Para hacer honor a toda la verdad, esta es la historia de Minga y Claudia. Porque yo estaba allí. Y hasta confieso que influí un poco en el desenlace. Pero nada hubiese sido posible —como dicen en todo agradecimiento que se respete— sin la llegada de Claudia. Y la irrupción de Minga, por supuesto.
Minga —unos párrafos más abajo les cuento la razón del nombre— se apareció en el portal de la casa con una guapería un poco irracional para su tamaño (una pulga podía recorrerla en medio minuto y sin mucho apuro). Era una perrita tierna —aunque a mí me gusta casi cualquier cosa que «diga» jau—, pero en un concurso de belleza canina ni siquiera le hubieran dejado apuntarse.

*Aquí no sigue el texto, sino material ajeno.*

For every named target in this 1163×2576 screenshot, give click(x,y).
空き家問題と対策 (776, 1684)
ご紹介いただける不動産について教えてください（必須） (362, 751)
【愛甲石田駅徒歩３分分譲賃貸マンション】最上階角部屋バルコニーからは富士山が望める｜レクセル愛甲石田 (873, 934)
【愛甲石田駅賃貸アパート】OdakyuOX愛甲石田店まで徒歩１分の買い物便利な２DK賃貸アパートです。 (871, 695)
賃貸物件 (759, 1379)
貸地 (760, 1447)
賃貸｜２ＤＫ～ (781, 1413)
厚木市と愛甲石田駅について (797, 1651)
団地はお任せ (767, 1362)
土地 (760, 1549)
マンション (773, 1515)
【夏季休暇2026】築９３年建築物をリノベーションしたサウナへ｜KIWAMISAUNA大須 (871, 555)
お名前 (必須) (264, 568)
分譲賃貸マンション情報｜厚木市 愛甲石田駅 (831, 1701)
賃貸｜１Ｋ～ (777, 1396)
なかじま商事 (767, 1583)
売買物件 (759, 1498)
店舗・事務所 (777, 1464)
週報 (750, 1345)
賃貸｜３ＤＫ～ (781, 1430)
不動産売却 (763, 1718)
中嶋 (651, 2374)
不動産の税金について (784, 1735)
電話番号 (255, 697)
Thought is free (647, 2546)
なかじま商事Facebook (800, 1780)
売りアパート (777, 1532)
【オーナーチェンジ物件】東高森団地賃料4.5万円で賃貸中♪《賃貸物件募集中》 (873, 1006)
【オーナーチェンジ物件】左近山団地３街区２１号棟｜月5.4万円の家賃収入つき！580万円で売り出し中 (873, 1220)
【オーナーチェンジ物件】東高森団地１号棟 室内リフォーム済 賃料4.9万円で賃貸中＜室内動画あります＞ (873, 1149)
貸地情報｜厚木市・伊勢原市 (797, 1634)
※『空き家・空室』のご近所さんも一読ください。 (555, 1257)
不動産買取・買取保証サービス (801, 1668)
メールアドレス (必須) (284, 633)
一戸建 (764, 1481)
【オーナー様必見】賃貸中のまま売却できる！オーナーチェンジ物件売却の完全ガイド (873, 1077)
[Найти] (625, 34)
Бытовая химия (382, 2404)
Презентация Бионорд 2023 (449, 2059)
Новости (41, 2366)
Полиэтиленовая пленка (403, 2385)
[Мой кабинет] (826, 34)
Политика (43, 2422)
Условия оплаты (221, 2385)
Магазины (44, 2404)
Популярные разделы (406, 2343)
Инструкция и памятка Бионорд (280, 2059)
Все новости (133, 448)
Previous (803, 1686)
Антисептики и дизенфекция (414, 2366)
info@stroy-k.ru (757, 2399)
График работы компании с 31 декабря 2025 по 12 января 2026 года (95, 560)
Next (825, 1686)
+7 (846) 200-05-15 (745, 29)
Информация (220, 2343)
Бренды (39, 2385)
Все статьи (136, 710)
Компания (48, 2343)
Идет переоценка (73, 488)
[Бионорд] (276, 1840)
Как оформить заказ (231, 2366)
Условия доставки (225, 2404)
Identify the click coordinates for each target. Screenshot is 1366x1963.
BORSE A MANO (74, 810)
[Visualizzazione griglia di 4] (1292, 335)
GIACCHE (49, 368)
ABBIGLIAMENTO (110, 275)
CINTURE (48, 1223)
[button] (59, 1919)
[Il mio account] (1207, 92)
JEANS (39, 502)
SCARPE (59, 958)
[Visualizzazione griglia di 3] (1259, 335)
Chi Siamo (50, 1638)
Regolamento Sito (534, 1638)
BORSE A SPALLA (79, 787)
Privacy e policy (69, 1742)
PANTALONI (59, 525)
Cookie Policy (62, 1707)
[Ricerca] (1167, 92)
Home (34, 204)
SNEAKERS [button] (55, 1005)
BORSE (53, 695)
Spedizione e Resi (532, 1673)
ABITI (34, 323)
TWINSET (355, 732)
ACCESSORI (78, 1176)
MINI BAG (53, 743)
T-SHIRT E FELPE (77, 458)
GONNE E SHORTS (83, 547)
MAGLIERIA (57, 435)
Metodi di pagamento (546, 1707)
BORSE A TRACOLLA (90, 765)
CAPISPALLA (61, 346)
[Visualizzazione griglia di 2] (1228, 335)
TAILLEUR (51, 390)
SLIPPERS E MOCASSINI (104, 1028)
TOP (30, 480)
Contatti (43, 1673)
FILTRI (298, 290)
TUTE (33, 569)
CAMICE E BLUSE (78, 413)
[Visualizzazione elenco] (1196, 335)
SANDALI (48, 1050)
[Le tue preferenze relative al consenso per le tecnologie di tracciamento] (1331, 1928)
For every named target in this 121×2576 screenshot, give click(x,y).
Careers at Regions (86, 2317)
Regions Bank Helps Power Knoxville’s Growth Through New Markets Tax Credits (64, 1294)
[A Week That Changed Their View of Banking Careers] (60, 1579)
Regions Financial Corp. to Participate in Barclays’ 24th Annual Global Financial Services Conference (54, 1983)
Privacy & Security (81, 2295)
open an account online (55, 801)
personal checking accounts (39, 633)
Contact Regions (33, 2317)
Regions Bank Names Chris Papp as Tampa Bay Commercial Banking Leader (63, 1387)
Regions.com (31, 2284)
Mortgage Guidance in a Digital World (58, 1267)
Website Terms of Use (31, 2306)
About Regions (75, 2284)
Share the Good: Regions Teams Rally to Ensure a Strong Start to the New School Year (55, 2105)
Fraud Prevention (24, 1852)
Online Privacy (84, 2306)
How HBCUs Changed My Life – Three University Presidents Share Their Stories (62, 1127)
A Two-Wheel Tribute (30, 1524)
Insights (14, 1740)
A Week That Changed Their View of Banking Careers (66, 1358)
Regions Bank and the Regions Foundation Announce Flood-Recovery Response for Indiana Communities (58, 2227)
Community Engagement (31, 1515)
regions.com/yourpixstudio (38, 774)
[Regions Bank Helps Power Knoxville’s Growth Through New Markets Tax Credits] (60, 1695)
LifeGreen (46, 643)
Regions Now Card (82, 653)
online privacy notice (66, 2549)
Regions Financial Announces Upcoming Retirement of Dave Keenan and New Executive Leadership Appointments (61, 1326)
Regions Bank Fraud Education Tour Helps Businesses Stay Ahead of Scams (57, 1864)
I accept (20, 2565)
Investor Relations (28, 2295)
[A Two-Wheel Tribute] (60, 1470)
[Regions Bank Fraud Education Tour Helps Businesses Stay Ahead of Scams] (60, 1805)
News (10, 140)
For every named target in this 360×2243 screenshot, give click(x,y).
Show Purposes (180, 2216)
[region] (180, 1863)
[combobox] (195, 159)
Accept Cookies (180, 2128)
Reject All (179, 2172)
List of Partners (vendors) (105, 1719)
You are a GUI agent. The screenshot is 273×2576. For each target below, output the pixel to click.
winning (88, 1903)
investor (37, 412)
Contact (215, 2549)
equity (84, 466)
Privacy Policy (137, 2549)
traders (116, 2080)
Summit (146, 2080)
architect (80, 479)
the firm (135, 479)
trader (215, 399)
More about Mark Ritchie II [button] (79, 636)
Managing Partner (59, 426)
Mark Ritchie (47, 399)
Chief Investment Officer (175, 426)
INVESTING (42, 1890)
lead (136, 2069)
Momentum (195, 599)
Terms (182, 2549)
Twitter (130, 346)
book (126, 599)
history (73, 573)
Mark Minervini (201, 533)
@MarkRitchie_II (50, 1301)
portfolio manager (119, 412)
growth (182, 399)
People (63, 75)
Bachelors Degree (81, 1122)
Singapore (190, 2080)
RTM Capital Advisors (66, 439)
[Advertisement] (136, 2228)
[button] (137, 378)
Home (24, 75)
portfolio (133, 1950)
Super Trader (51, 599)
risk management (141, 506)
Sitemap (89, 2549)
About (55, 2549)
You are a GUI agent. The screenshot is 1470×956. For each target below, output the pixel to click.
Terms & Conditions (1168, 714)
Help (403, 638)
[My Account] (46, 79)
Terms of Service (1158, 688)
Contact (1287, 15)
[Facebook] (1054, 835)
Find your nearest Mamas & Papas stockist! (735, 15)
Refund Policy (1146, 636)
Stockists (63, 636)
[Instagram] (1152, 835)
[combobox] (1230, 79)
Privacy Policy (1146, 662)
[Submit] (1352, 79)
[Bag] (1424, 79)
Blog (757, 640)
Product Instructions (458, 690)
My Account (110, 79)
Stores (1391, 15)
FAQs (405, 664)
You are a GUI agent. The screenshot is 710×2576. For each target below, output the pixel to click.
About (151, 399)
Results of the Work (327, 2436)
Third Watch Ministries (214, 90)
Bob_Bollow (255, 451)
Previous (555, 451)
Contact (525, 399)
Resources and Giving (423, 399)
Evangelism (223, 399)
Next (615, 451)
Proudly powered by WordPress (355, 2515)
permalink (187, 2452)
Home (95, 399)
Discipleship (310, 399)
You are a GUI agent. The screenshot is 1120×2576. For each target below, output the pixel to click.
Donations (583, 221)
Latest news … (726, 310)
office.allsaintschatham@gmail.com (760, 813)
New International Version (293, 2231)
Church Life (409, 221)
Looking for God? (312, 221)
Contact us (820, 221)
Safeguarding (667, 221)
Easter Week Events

Yo andaba de paseo por la casa de mi mamá, y aunque hubiese estado viviendo con ella, la respuesta sobre si me quedaba con Minga iba a ser la de siempre. Por puro milagro de no sé cuál autoridad celestial, ya ella tenía a Andro, un grandulón de andar medio atontado que se había robado el corazón de la familia.
Así que la petición de albergar a la pobre cachorrita no iba a prosperar. Conseguí que me permitieran servirle leche bajo la promesa de que no entraría a la casa, pero cuando recordé las características de quien estaba por hacernos la visita, concebí la primera parte de mi «macabro» plan.
Fue así como le puse Minga por nombre, para buscar la gracia instantánea de Claudia, la niña que estaba a punto de llegar y que gustaba del clásico cuento sobre las dos hermanas (Minga y Monga, espero que lo sepan). Y el efecto fue un éxito. Pero solo sobre Claudia, porque su mamá parecía contagiada por el virus que sufren casi todas las madres de quienes soñamos infructuosamente con tener un can.
«¡Alaba’o! ¿Y ahora qué hago? ¡Qué clase de embarque!», pensé. Y volví a sentir lástima por Minga, que seguía sin dueño. Y ahora también por Claudia que —como yo, pero con unos años menos— continuaba con la idea frustrada de criar un perro. Entonces se me ocurrió una idea casi fantasiosa, aunque era al menos un alivio para la conciencia. «¡Dale, Claudia, que vamos a encontrar un dueño para Minga!». Y allá salió la pandilla de tres almas en desgracia.
Hallar dueño para un animal doméstico es una misión algo complicada hoy en día, e intentarlo pasadas las diez de la noche en un pueblo rural en el que pocos deambulan «a esas altas horas de la madrugada» es casi ilusión de niños. Pero ya lo habíamos decidido, y Claudia confiaba en nuestra victoria como si hubiera visto el final del cuento.
No les demoro más la última línea. Aunque parezca el clásico happy end forzado, aunque crean que se trata de escribir la crónica perfecta y ya, aunque abran la boca y me digan desde lejos: «¡Apretaste!»… después de encontrarnos con varias carcajadas, alguna que otra explicación convincente que desembocaba en negativa y hasta a aquel que no comprendió nuestra situación y llegó a acusarnos de querer abandonar a nuestra protegida, una madre caída de algún satélite casi obligó a su hijo: «¡Cógela, pipo! ¡Vamos a tener una perrita!».
Y Claudia volvió la espalda después de que nos aseguráramos durante un rato de que Minga iba camino a su nuevo hogar. Con la seguridad y satisfacción de quien ha cumplido el más simple y primordial de los deberes, no se cuestionó el triunfo. Yo ni siquiera podía cerrar la boca. Ni siquiera pude evitar escribir de ello. Tuve que hacer la historia de Minga y Claudia.
Y pensé en los capítulos nunca escritos de cuando mi amiga Patry luchó una semana entera —incluso en los escenarios de Internet— por encontrar una familia para el desvencijado gato Federico. Y recordé cuando Marianela entró a la redacción buscando un responsable para aquel perro de pelea, estropeado, que yacía abandonado a unas cuadras de su casa. ¡Cuánta tristeza por las Mingas que andan por ahí aún! ¡Cuánta alegría porque no se acaban las Claudias!